■ What to work on ■
Please state which instrument the radioactivity quantitation text says was used to measure the radioactive protein bands.
[Document section — start]
Radioactivity Quantitation-- Samples were collected at various times after adding radioactive isotope and electrophoresed. Radioactive protein bands were measured using an Instant Imager (Packard); G1 and G3 signals were corrected by subtracting background from cell lysates obtained after simultaneous transfection with control (no insert) vectors. Samples loaded onto gels represent aliqout portions of total cell lysate or medium. Total amounts of G1 and G3 in each sample were calculated by normalizing to the initial volume of the harvested samples. The secretion of G1 and G3 proteins is expressed as the total amount of G1 or G3 in the medium divided by the sum of the total amount of G1 or G3 in the medium plus cell lysate.
[Document section — finish]
[Records — start]
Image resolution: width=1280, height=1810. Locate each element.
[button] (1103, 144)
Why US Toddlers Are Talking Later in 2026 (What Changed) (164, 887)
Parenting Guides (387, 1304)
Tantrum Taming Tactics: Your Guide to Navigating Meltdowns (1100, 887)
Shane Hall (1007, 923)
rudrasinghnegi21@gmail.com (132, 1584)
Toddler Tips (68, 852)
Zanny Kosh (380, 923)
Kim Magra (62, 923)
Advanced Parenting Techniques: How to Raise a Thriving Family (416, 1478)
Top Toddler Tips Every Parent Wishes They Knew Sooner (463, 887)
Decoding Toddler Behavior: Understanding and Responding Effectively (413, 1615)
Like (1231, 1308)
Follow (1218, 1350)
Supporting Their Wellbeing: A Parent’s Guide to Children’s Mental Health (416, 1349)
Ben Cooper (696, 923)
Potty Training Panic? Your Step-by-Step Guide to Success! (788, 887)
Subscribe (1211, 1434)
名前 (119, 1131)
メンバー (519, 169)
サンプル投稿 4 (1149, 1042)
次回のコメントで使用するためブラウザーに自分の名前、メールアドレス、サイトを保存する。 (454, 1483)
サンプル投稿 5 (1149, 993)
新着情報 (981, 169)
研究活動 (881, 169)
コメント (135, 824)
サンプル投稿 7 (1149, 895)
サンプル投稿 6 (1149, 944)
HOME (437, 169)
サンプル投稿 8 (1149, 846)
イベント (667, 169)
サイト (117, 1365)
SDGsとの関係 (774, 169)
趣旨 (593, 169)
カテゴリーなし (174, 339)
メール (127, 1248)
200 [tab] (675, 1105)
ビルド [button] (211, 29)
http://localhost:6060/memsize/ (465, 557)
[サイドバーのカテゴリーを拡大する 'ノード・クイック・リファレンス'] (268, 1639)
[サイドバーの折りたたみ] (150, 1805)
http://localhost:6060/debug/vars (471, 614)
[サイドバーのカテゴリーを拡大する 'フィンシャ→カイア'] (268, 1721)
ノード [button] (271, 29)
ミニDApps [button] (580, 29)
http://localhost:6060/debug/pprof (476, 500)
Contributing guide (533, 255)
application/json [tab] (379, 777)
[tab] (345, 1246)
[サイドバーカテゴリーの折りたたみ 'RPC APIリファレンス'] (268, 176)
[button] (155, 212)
[Records — finish]
■ Answer to this exercise ■
An Instant Imager (Packard).